Saved entries:
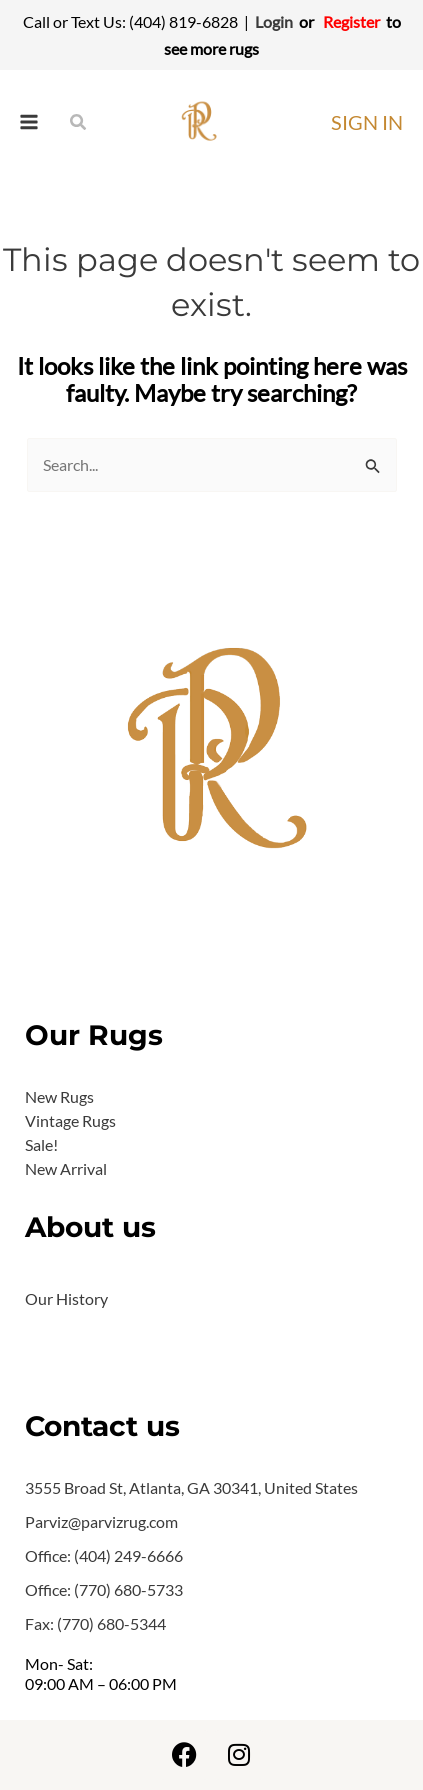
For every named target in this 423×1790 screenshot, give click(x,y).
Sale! (41, 1144)
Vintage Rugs (70, 1120)
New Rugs (59, 1096)
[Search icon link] (79, 122)
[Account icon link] (367, 122)
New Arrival (66, 1168)
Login (274, 21)
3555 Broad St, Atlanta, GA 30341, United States (191, 1487)
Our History (66, 1298)
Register (351, 21)
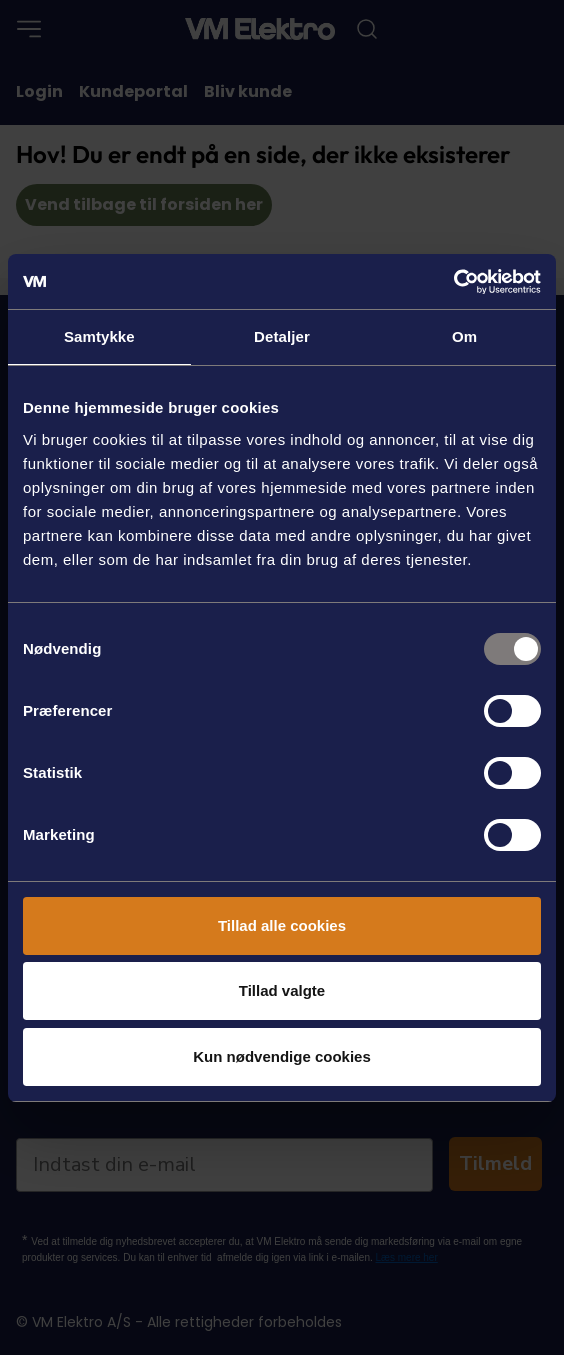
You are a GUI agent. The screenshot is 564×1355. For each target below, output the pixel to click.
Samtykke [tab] (99, 336)
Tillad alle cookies (282, 925)
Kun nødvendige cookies (282, 1056)
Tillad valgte (282, 990)
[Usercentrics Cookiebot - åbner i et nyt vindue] (453, 282)
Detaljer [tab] (282, 336)
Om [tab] (464, 336)
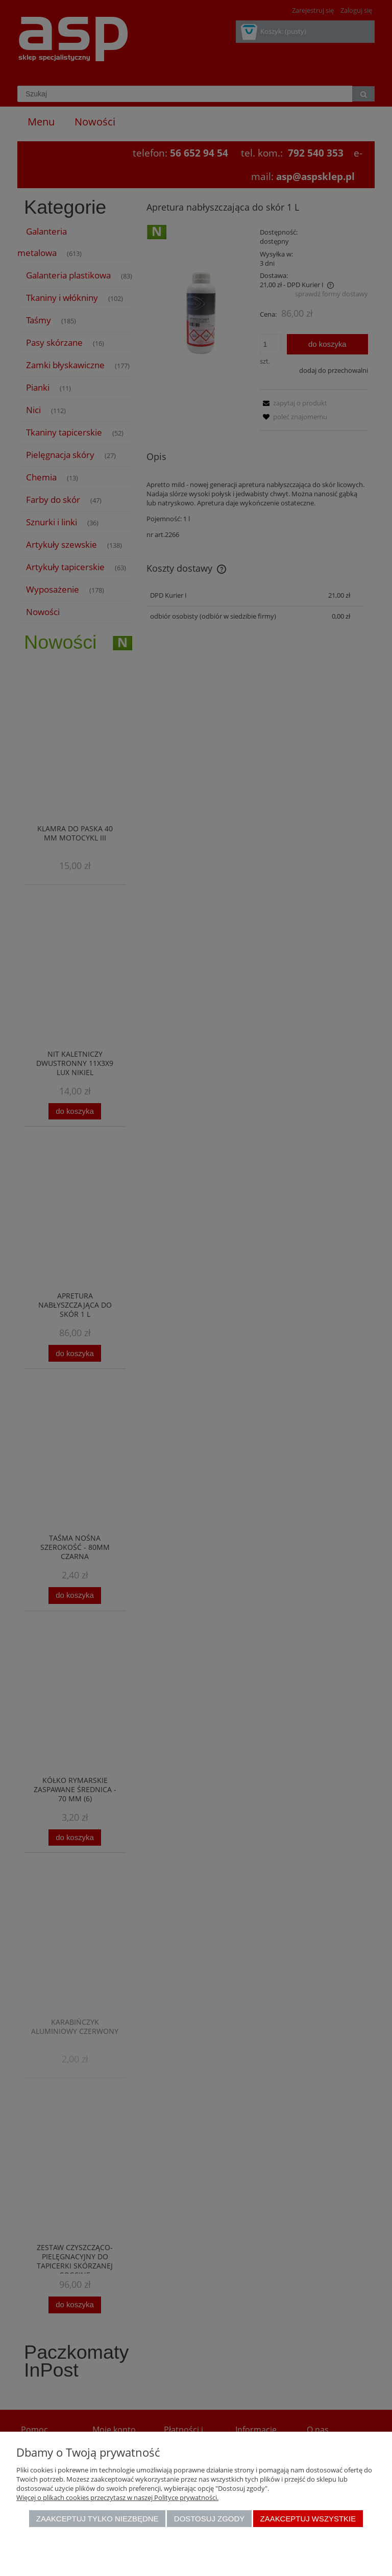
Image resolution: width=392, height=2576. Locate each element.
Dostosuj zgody (209, 2518)
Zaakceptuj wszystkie (308, 2518)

• _What is needed_
Output the stretch of the entries from the line containing "Tillad alle cookies (282, 925)" through the end of the entries as a JSON list of strings, one string per line, with blank lines and pictures left out.

• _Full answer_
[
  "Tillad alle cookies (282, 925)",
  "Kun nødvendige cookies (282, 1056)",
  "Tillad valgte (282, 990)",
  "[Usercentrics Cookiebot - åbner i et nyt vindue] (453, 282)",
  "Detaljer [tab] (282, 336)",
  "Om [tab] (464, 336)",
  "Image resolution: width=392, height=2576. Locate each element.",
  "Dostosuj zgody (209, 2518)",
  "Zaakceptuj wszystkie (308, 2518)"
]